Task goal
Each line of the data below that contains "agent" must be copied.

··· Data in this exercise

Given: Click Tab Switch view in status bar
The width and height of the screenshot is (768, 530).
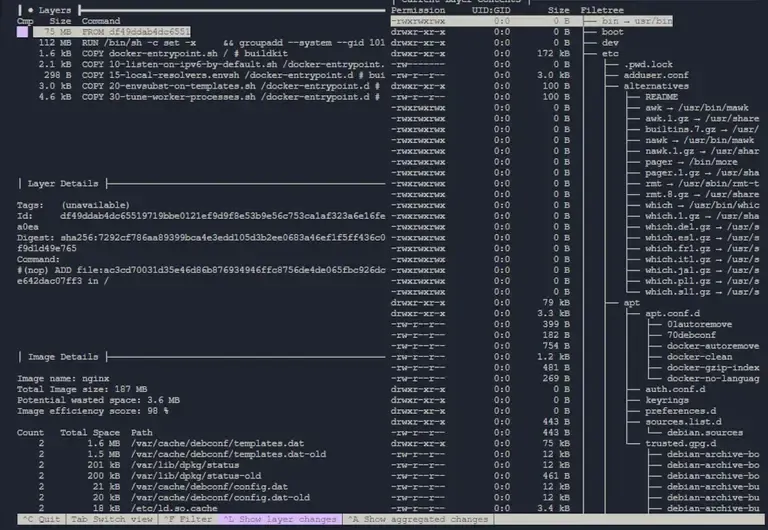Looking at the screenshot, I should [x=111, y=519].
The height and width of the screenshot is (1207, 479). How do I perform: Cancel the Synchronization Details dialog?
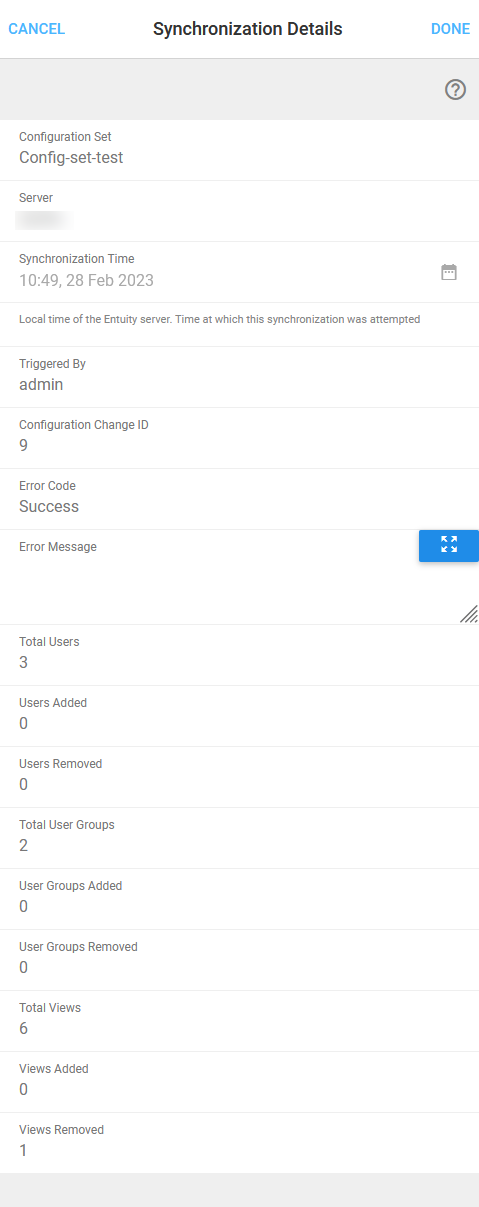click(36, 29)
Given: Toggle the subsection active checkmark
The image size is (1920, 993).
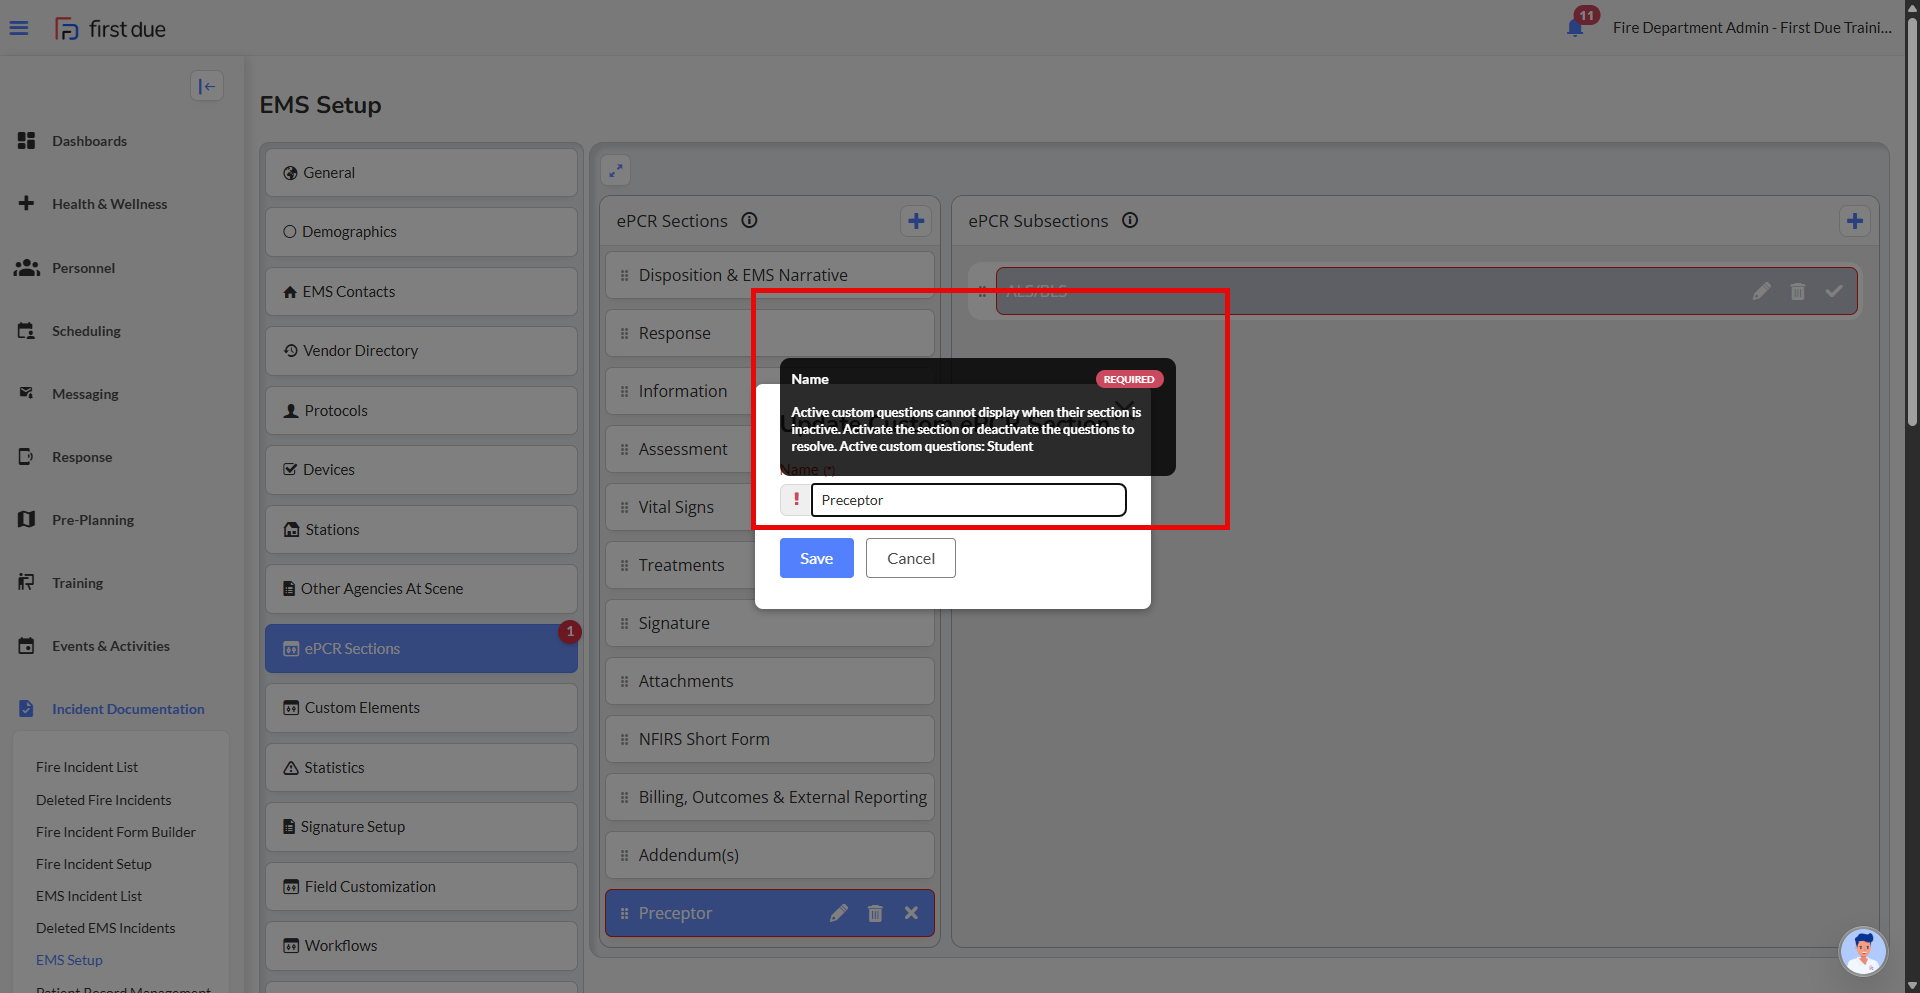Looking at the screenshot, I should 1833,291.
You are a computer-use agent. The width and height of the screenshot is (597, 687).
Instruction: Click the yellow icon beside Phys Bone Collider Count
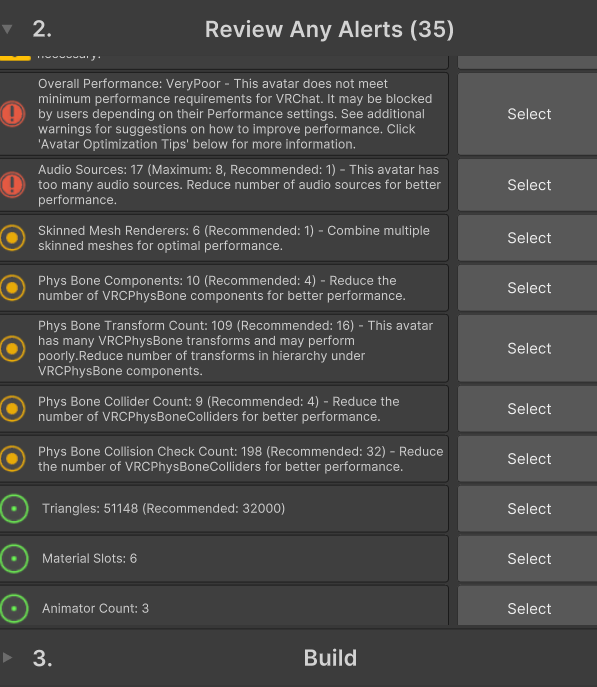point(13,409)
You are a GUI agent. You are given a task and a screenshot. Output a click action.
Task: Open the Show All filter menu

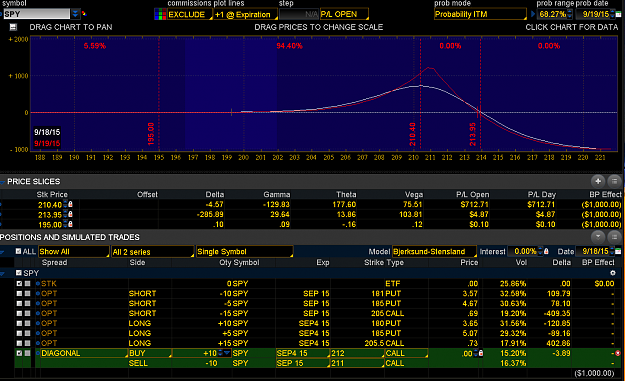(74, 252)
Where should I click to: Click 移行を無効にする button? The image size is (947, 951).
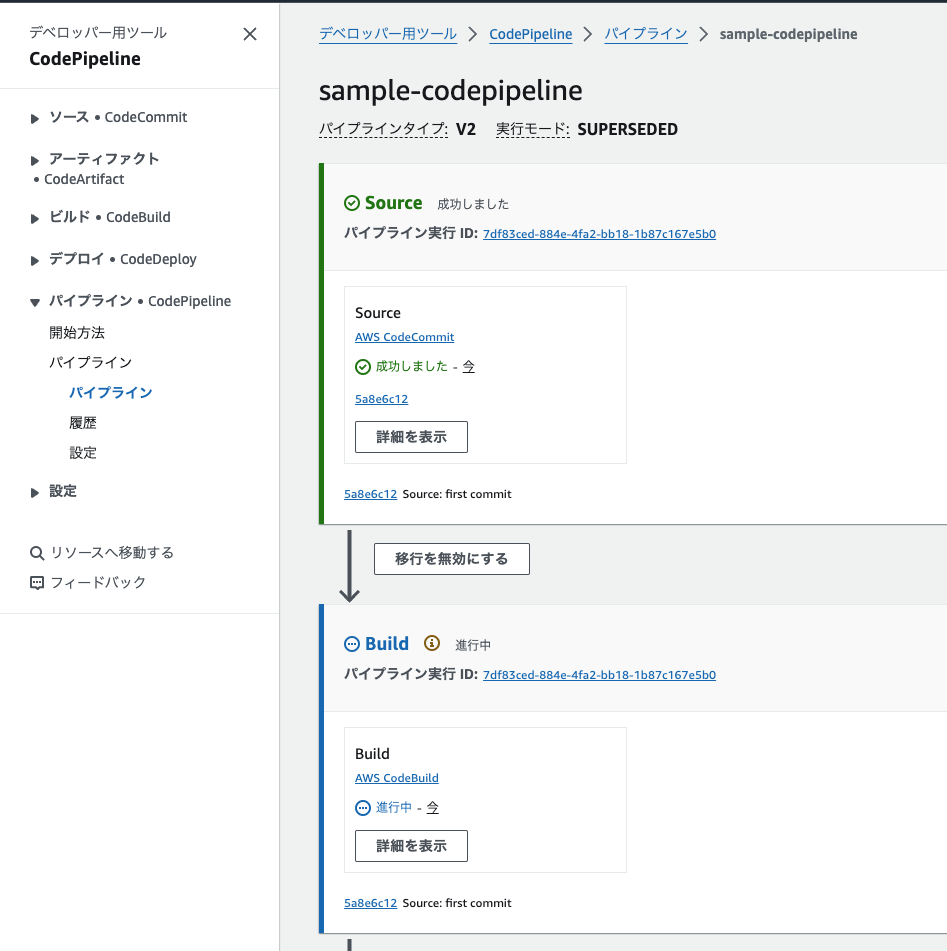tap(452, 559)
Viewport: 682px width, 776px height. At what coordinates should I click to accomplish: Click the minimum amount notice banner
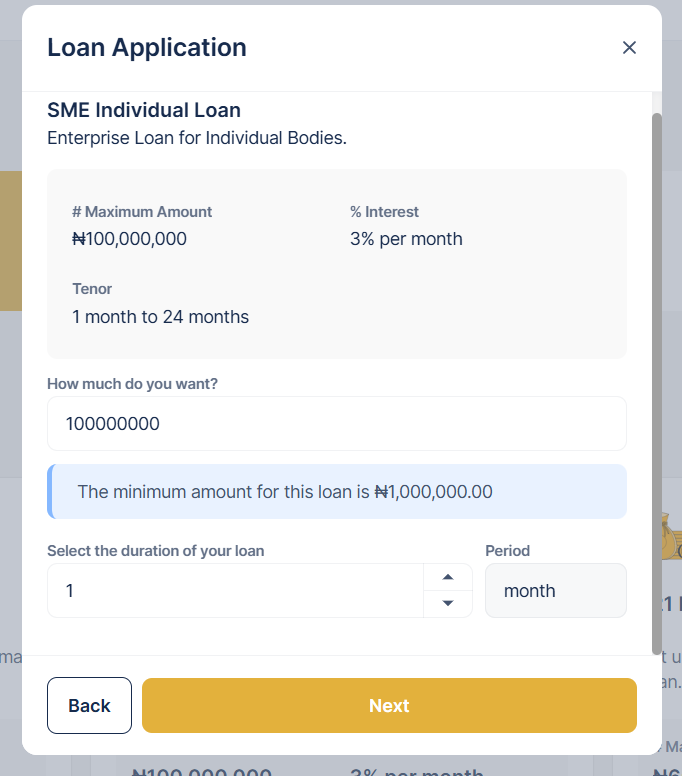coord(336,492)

······

Response
You are a computer-use agent. The width and height of the screenshot is (597, 687).
You are a GUI agent. You are given a task and a screenshot. Output a click action.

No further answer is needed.